5) The poet Arion is rescued from murderous sailors by a music-loving dolphin that was attracted to his singing (from Pythagorean legend)
6) “Il dono di Giove ai mortali di Ritmo e Armonia” Jove’s gift to mortals of rhythm and harmony (also inspired by Plato)
To illustrate his theme Bardi employed the best composers and poets in Tuscany: Emilio de Cavalieri, Giulio Caccini (1545-1618), Luca Marenzio (1553-1599), Jacopo Peri (1561-1633), and Cristofano Malvezzi (1547-1599). The Pellegrina Intermedi were composed for voices and instruments, which was nothing new. However, the instruments did not play melodies. Rather, they provided a simple, steady, pulsing undercurrent over which the singers preformed. This new style, seconda prattica, was called nuova maniera di canto.
The Greater Significance of Seconda Prattica
The experiment of the Florentine Camerata is only a surface level, stylistic event if taken by itself. For music in general it was a main cause in the ascendancy of the triad and the tonal harmony built on it. The adoption of the triad was a pragmatic solution to the technical problems involved in the new genre. For a single vocal line to predominate, if the accompaniment was to not become its own melody (as with counterpoint), the notes would have to change infrequently. If the accompaniment stayed the same however, the melody, which changed frequently, would invariably clash with the static accompaniment at some point, as the intervals between melody and accompaniment became dissonant. The triad proved to be the ideal solution to the problem because any nearly any note can be played over it without making it sound dissonant. The steady, instrumental, harmonic nature of the accompaniment, or basso continuo, contrasted nicely with the fluid, vocal nature of the melody, throwing it into relief, and not competing with it.
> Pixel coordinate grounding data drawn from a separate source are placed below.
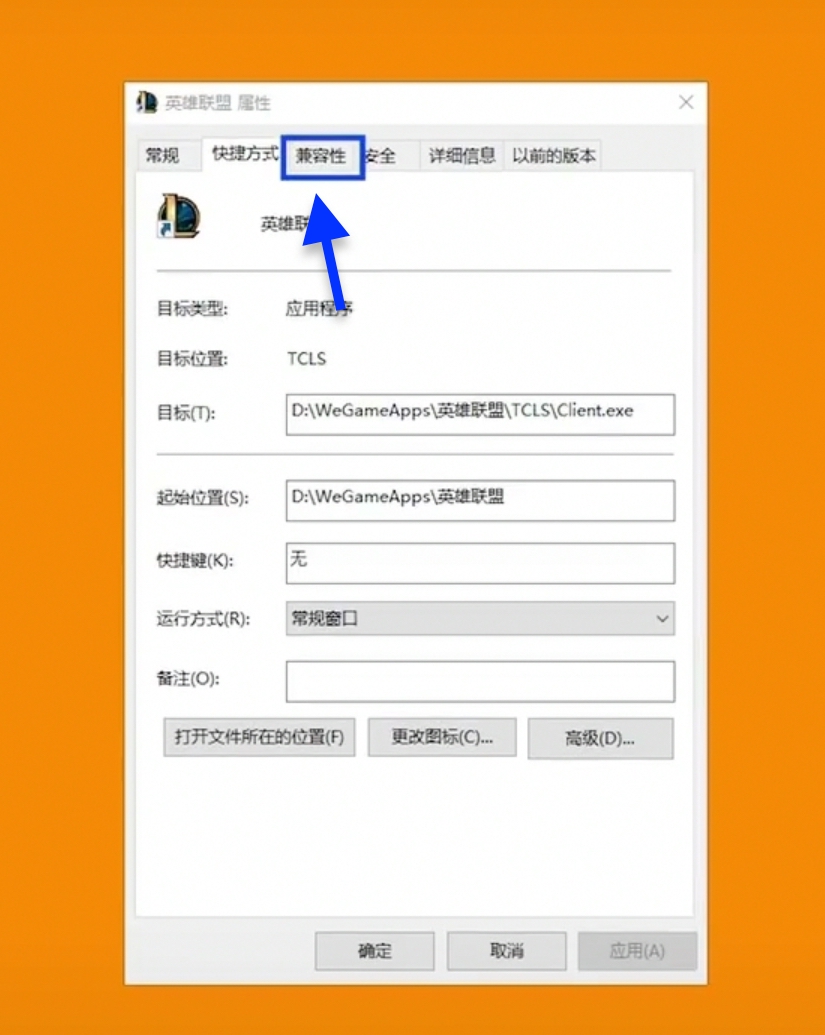Open the 运行方式 combo box arrow
Image resolution: width=825 pixels, height=1035 pixels.
point(661,618)
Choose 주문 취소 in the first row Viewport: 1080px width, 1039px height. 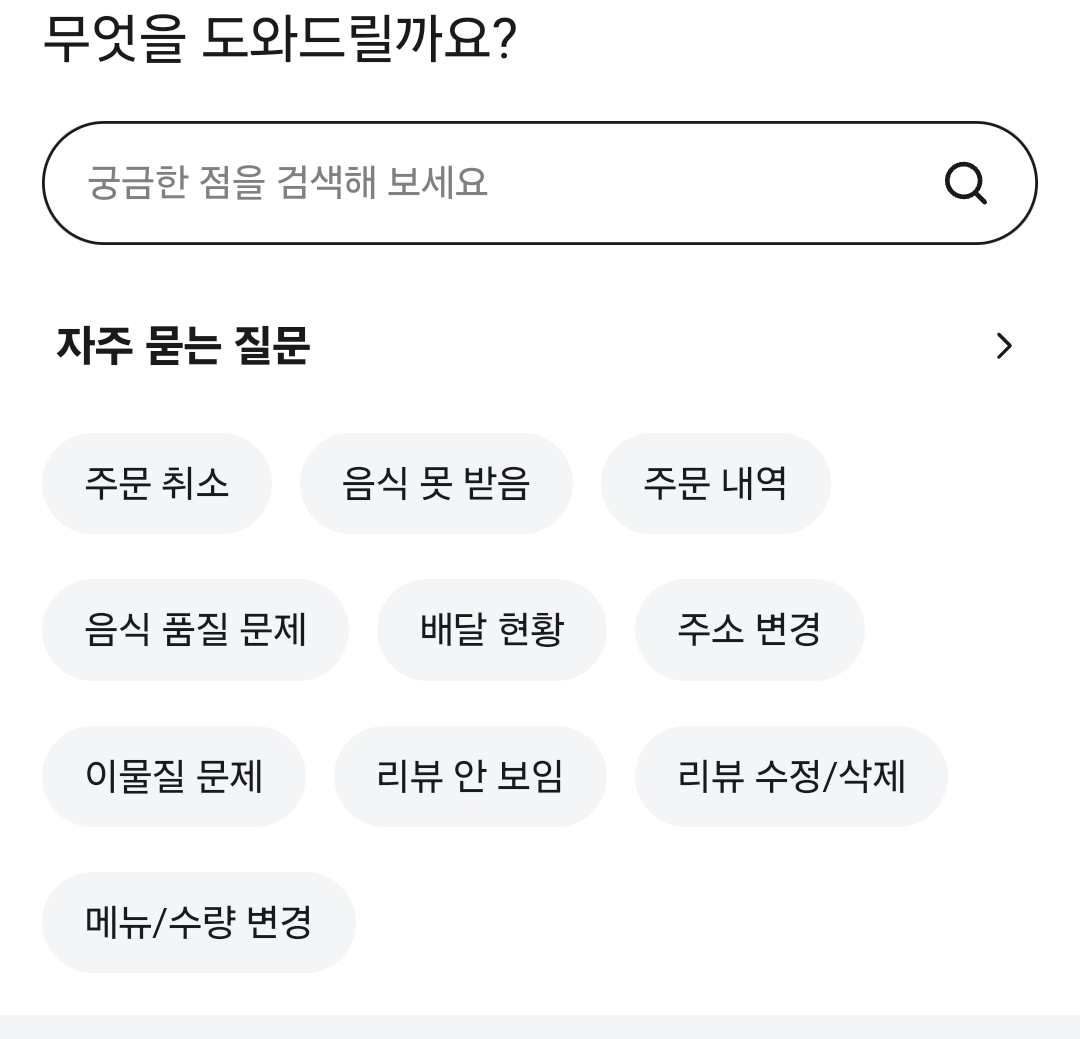tap(156, 483)
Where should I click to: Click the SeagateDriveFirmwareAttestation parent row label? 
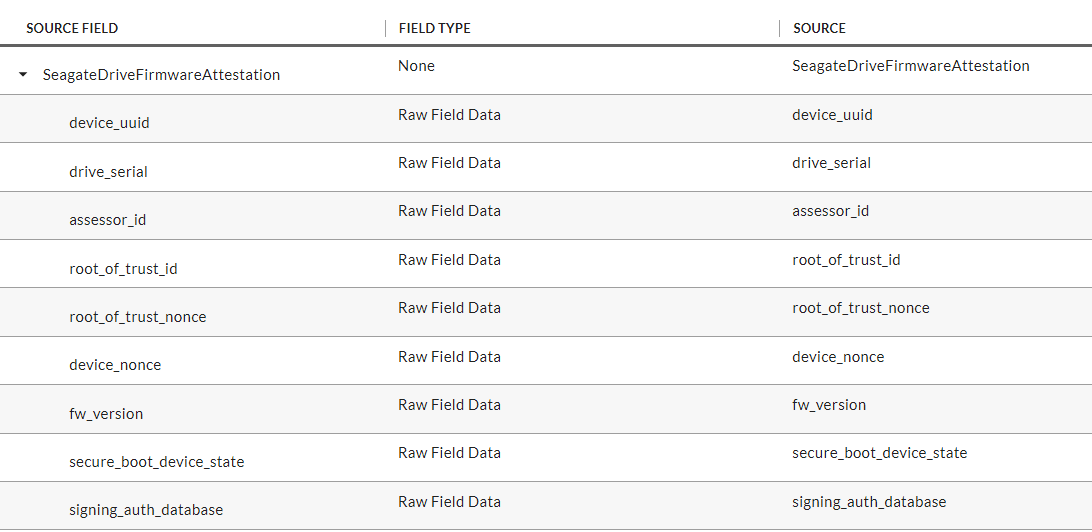coord(162,75)
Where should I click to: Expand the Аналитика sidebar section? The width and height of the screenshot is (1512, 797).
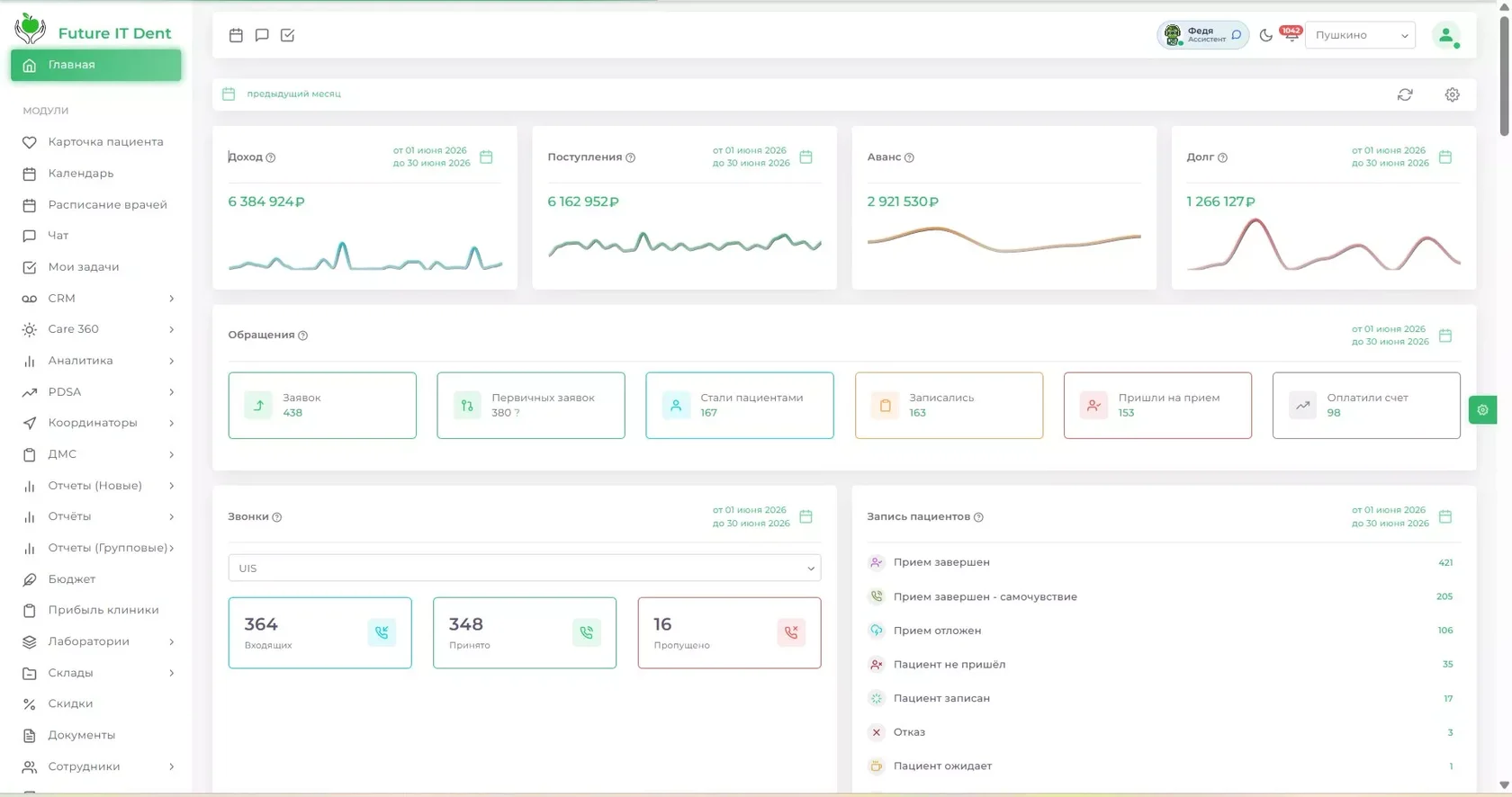click(x=96, y=361)

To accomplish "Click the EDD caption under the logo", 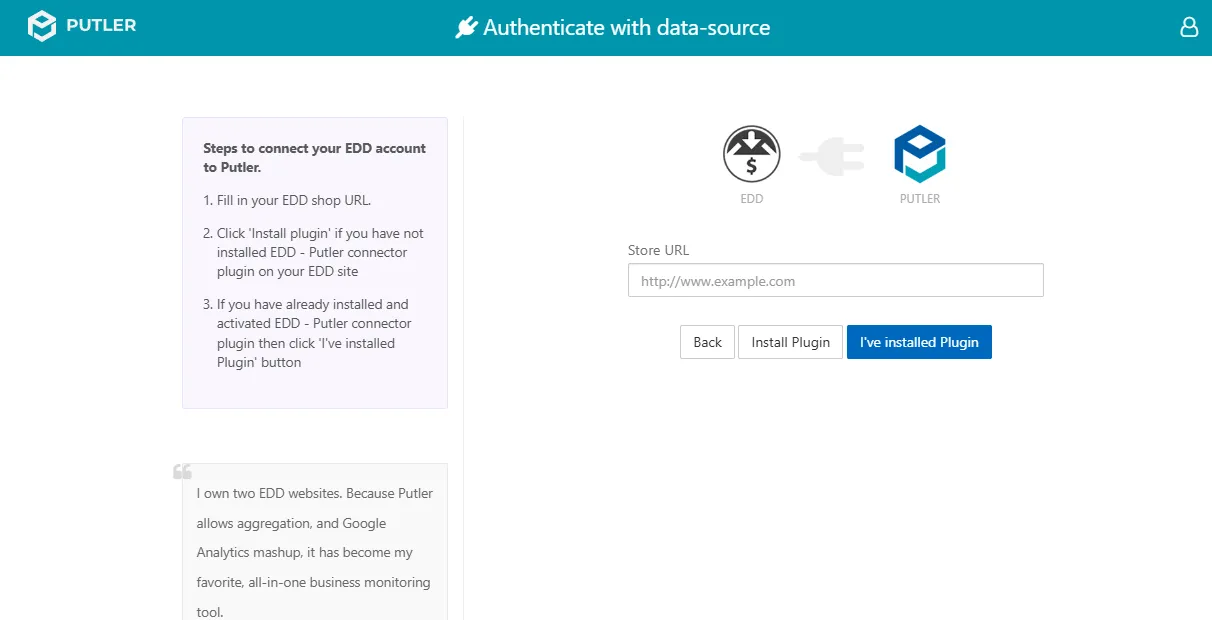I will coord(752,199).
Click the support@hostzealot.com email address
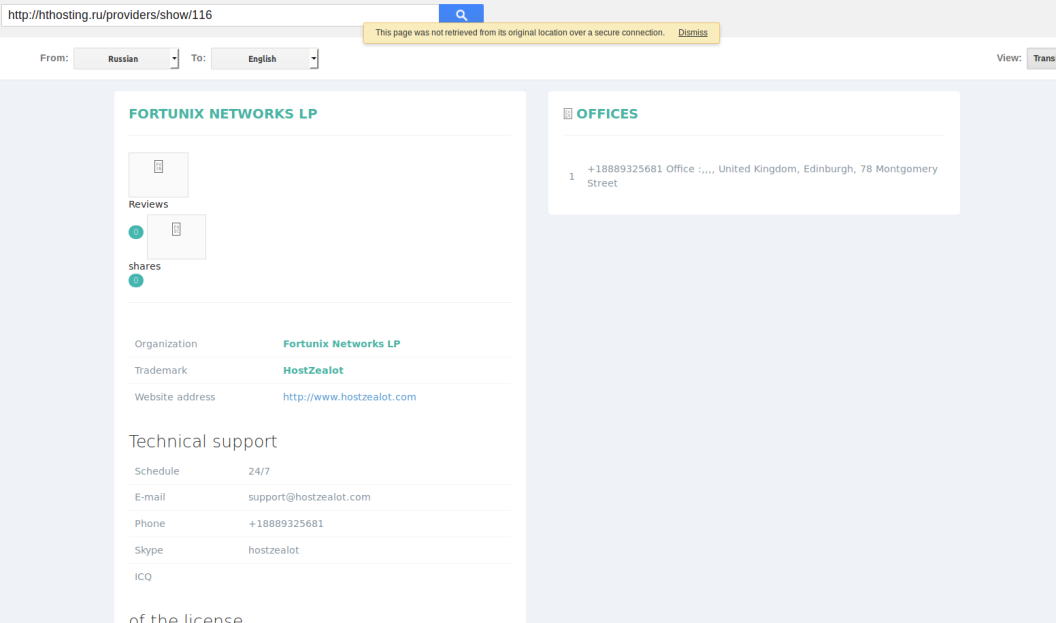The image size is (1056, 623). [309, 497]
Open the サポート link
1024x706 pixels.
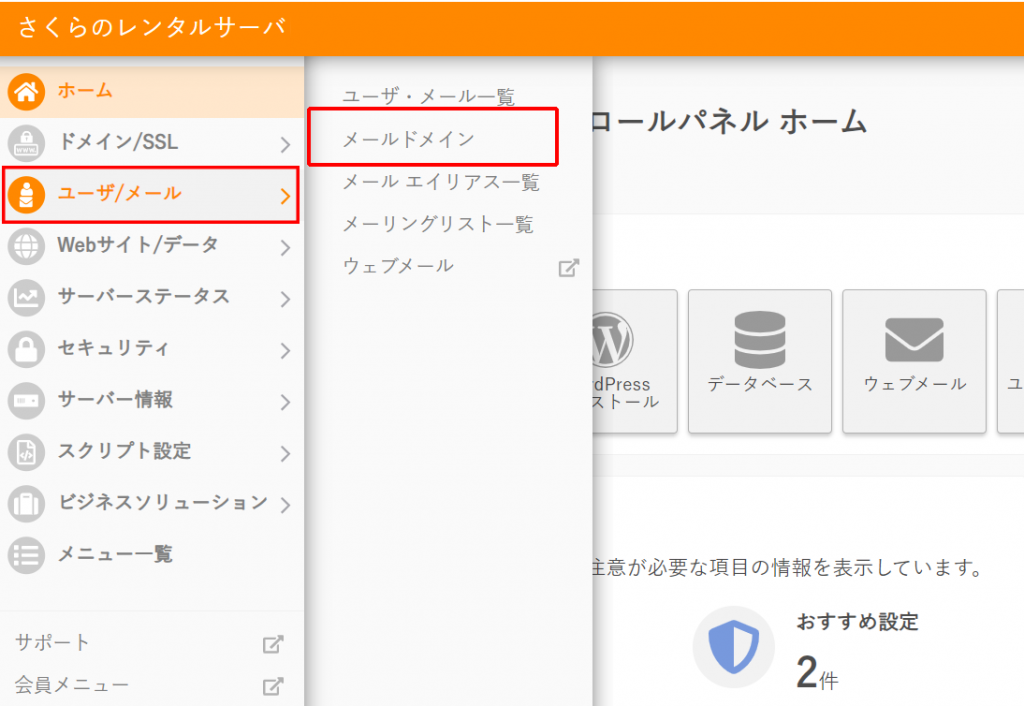click(x=52, y=643)
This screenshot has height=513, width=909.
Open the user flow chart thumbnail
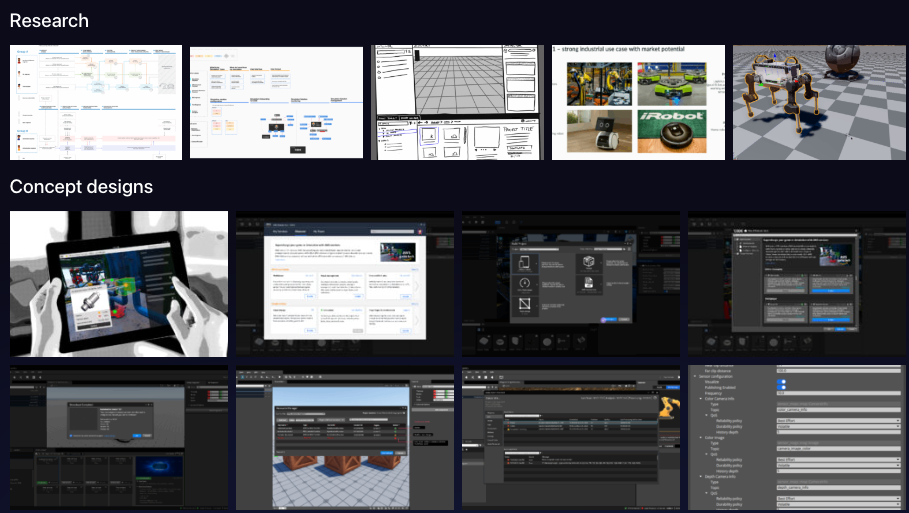[277, 103]
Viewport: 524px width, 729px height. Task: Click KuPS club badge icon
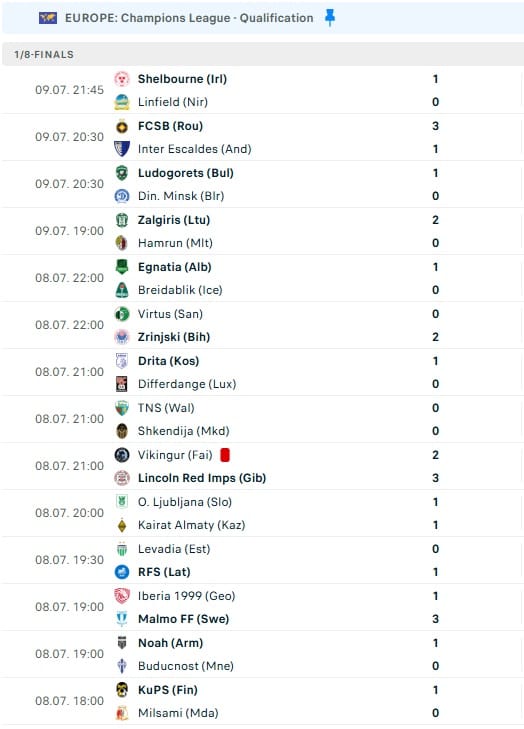pyautogui.click(x=122, y=689)
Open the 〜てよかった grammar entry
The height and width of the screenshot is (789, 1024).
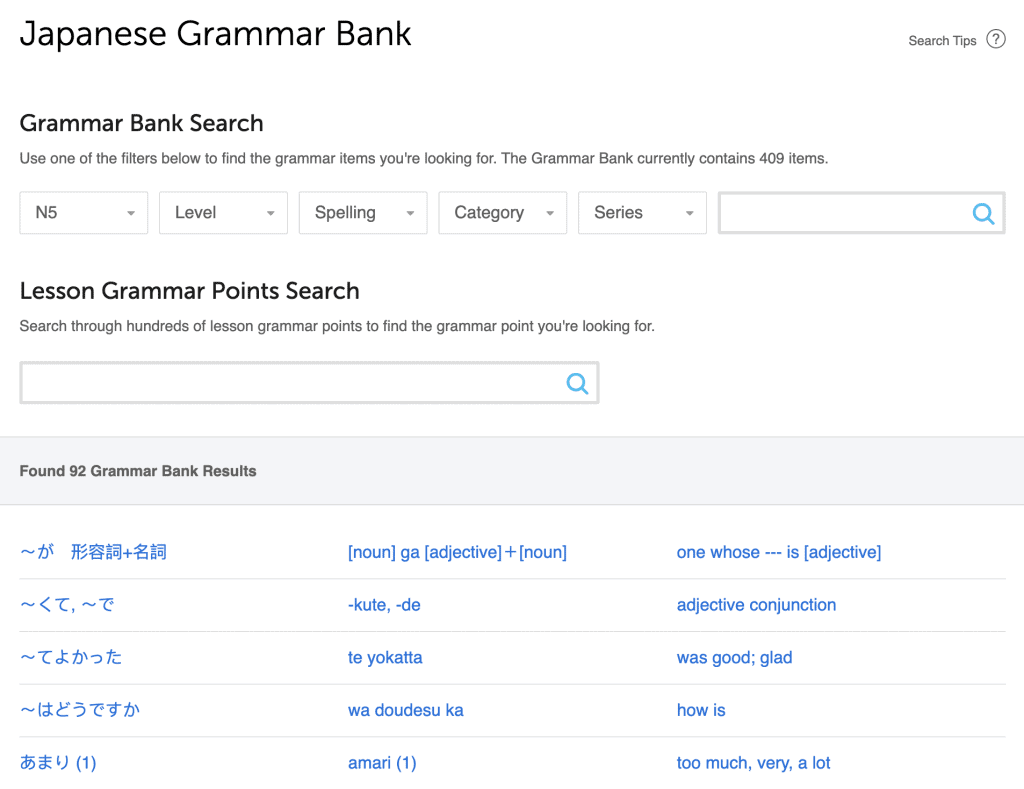[71, 658]
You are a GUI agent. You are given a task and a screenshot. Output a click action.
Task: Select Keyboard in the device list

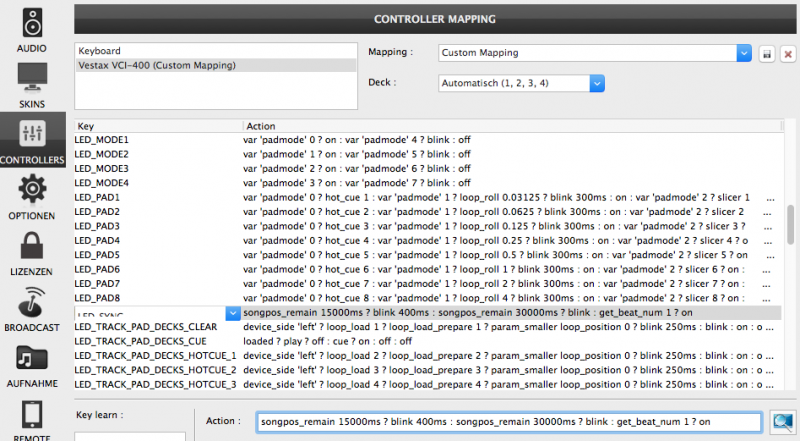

With this solution having been discovered, opera and the seconda prattica techniques on which it was based were free to explode onto Europe. This brought about the rise of virtuosity and the position of the artist in society, because the melody was no longer constrained by counterpoint, but only by the abilities of the player or singer. In the early Renaissance artists were seen as craftsmen with little prestige or recognition. By the later Renaissance the top figures wielded great influence and could charge great fees. A flourishing trade in Renaissance art developed. While in the early Renaissance many of the leading artists were of lower- or middle-class origins, increasingly they became aristocrats.
The Choice of Orpheus
Two of the first operas were written by composers of the Florentine Camerata: Jacopo Peri’s Eurydice premiered October 6, 1600. Caccini’s Eurydice in 1600 was based largely on Peri’s Eurydice. He composed a second Eurydice in 1602. The same story in a version told by the Mantuan poet Striggio was performed with Monteverdi's music in Mantua in 1607. These composers chose the story of Orpheus to represent the astonishing power of ancient Greek music, which they sought to restore. Professor Ralph Abraham points out, “There are at least twenty-six operas in the 1600s concerning Orpheus, and twenty-nine in the 1700s, including classics by Telemann, Gluck, Handel, and Haydn.”